(Rows on where targets show up)
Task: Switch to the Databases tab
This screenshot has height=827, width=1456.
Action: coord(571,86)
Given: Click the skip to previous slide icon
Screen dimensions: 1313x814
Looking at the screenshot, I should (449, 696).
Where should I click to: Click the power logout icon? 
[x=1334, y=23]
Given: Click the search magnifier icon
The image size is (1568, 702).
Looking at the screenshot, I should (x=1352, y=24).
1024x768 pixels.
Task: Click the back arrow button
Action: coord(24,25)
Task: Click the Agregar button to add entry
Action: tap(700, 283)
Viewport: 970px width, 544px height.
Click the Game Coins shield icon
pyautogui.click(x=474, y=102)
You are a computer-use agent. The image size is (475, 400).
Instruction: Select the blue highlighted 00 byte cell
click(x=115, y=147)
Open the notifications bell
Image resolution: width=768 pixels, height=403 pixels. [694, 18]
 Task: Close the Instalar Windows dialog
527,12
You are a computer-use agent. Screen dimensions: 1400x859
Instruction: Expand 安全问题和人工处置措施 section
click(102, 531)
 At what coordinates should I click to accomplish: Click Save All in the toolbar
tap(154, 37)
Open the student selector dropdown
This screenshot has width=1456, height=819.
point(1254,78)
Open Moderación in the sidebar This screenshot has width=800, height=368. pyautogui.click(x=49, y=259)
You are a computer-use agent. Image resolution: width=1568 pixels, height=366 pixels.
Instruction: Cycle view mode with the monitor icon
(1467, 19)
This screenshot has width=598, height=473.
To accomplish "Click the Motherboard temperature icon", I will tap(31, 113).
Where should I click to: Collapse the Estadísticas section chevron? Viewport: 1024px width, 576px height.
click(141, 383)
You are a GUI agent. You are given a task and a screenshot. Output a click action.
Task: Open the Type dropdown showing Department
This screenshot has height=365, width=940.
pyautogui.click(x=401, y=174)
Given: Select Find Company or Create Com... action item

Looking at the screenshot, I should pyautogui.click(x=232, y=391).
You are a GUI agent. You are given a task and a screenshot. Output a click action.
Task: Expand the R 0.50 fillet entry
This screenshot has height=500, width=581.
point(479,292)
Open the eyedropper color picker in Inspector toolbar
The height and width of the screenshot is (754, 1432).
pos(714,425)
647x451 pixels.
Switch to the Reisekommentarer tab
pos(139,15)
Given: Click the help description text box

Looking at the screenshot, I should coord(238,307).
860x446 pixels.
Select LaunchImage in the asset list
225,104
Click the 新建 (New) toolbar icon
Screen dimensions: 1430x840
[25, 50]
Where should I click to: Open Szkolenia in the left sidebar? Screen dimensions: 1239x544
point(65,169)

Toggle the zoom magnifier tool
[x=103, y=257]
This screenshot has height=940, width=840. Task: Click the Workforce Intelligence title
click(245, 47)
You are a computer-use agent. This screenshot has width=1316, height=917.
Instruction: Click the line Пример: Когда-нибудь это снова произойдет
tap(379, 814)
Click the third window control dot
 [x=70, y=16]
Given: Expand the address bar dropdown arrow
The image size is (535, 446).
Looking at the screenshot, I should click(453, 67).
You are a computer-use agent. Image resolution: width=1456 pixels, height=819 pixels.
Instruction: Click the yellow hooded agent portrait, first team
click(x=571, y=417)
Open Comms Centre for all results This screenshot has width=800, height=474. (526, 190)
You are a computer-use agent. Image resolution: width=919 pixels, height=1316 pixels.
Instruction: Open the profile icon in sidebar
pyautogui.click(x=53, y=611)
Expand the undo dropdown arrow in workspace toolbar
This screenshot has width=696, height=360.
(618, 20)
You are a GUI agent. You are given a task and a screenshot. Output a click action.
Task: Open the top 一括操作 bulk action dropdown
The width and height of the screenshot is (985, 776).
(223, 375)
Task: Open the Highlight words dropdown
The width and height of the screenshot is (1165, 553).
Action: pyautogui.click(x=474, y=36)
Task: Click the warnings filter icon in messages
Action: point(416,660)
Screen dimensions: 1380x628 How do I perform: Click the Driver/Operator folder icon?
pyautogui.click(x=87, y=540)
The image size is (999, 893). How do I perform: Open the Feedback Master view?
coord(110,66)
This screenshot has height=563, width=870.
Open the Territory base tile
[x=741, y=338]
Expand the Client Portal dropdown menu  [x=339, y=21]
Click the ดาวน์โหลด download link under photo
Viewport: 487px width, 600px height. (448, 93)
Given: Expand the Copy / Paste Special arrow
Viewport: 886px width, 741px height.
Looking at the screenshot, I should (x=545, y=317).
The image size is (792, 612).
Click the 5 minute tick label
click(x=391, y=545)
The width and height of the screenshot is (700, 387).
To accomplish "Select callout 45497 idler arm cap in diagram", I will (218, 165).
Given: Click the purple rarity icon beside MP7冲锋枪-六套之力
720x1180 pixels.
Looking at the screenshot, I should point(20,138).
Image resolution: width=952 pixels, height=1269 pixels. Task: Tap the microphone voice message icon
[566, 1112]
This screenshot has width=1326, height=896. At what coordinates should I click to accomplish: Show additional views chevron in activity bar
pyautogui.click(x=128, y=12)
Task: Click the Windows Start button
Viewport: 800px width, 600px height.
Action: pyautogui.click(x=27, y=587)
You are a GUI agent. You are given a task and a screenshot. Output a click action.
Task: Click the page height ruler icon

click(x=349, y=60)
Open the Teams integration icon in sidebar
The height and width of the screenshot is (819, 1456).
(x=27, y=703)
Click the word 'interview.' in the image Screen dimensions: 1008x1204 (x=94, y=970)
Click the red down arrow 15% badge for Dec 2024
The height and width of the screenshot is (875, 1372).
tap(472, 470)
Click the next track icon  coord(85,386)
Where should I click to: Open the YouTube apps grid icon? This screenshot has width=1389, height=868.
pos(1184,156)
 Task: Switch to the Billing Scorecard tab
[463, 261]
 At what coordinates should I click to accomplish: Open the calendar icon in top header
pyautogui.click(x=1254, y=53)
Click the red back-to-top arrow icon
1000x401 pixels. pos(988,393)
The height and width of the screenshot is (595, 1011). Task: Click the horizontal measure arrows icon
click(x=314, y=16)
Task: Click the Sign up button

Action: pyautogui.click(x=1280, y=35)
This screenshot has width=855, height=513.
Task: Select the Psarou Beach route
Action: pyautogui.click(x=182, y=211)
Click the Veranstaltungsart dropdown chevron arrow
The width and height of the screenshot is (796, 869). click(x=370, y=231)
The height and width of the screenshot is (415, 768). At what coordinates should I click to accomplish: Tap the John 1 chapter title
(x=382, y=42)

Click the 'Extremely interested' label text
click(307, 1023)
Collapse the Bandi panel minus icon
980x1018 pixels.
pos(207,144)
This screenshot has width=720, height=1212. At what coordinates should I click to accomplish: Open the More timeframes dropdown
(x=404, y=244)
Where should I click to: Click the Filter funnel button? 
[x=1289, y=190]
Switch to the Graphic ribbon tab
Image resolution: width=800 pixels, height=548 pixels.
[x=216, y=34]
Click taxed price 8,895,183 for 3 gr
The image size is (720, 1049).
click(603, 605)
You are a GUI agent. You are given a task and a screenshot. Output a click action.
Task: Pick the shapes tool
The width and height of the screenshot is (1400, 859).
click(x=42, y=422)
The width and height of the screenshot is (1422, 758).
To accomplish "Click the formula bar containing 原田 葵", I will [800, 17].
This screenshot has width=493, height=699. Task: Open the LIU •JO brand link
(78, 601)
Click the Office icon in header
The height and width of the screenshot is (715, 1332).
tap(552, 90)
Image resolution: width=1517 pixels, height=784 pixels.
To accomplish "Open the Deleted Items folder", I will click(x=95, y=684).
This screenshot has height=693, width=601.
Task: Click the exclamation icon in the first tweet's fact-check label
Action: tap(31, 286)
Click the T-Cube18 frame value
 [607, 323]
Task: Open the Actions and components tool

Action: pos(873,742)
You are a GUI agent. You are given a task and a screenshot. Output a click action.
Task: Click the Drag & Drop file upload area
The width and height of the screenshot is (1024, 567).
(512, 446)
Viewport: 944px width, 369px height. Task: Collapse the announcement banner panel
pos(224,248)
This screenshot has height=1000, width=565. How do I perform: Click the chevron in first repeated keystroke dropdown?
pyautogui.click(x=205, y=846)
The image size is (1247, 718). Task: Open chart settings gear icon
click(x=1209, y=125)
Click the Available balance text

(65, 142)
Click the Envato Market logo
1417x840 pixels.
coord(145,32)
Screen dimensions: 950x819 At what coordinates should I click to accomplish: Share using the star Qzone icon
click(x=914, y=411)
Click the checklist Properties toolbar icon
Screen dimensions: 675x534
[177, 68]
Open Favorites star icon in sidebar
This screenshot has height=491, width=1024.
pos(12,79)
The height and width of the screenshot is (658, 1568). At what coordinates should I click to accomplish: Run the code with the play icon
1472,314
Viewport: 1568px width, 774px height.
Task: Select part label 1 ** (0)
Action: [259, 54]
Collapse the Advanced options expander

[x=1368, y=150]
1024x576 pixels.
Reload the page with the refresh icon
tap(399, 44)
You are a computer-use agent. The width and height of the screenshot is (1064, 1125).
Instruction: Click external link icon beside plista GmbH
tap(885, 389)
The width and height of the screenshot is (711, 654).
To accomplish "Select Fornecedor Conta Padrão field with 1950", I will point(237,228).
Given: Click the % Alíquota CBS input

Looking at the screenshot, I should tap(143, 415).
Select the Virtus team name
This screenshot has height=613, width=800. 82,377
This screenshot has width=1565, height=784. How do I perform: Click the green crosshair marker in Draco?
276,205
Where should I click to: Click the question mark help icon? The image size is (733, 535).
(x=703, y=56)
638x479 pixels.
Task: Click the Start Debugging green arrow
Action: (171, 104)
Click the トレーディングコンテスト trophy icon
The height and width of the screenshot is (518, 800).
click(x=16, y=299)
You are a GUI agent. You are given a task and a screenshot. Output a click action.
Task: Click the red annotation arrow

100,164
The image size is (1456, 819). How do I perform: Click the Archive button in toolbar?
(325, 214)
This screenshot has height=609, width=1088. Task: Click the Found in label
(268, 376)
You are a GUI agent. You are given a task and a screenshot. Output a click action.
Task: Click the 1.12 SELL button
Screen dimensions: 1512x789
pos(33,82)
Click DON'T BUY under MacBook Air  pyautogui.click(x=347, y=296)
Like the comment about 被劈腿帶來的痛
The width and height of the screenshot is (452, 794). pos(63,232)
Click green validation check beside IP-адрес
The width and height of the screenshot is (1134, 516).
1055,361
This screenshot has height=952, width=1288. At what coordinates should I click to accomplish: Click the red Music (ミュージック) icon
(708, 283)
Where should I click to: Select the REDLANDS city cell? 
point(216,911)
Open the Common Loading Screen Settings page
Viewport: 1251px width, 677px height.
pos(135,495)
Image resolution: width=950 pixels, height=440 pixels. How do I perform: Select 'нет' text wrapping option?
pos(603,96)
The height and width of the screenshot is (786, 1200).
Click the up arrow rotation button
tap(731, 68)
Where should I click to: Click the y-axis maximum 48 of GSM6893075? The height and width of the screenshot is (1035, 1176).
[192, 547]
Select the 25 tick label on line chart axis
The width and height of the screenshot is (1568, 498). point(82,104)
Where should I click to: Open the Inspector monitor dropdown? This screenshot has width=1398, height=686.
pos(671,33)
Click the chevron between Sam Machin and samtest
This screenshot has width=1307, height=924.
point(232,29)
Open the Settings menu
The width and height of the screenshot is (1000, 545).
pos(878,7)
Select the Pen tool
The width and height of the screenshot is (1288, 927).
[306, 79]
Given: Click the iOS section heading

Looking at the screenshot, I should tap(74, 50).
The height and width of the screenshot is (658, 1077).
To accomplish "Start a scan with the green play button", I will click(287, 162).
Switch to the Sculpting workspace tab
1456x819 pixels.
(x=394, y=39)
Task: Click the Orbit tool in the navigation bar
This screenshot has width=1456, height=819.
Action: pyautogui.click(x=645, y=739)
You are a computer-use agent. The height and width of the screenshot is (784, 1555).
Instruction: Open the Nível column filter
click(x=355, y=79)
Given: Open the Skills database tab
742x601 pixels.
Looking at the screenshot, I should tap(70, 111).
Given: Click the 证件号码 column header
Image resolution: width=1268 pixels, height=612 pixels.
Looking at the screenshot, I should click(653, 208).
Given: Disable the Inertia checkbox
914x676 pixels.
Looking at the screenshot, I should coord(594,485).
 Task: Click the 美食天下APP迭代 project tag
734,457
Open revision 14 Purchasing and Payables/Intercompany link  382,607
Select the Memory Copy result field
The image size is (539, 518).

What is asked:
Duplicate the entries above verbatim, from the line containing "Like the comment about 被劈腿帶來的痛" through the line containing "tap(731, 68)", inclusive.

Problem solution:
Like the comment about 被劈腿帶來的痛
The width and height of the screenshot is (452, 794). pos(63,232)
Click green validation check beside IP-адрес
The width and height of the screenshot is (1134, 516).
1055,361
This screenshot has height=952, width=1288. At what coordinates should I click to accomplish: Click the red Music (ミュージック) icon
(708, 283)
Where should I click to: Select the REDLANDS city cell? 
point(216,911)
Open the Common Loading Screen Settings page
Viewport: 1251px width, 677px height.
pos(135,495)
Image resolution: width=950 pixels, height=440 pixels. How do I perform: Select 'нет' text wrapping option?
pos(603,96)
The height and width of the screenshot is (786, 1200).
Click the up arrow rotation button
tap(731, 68)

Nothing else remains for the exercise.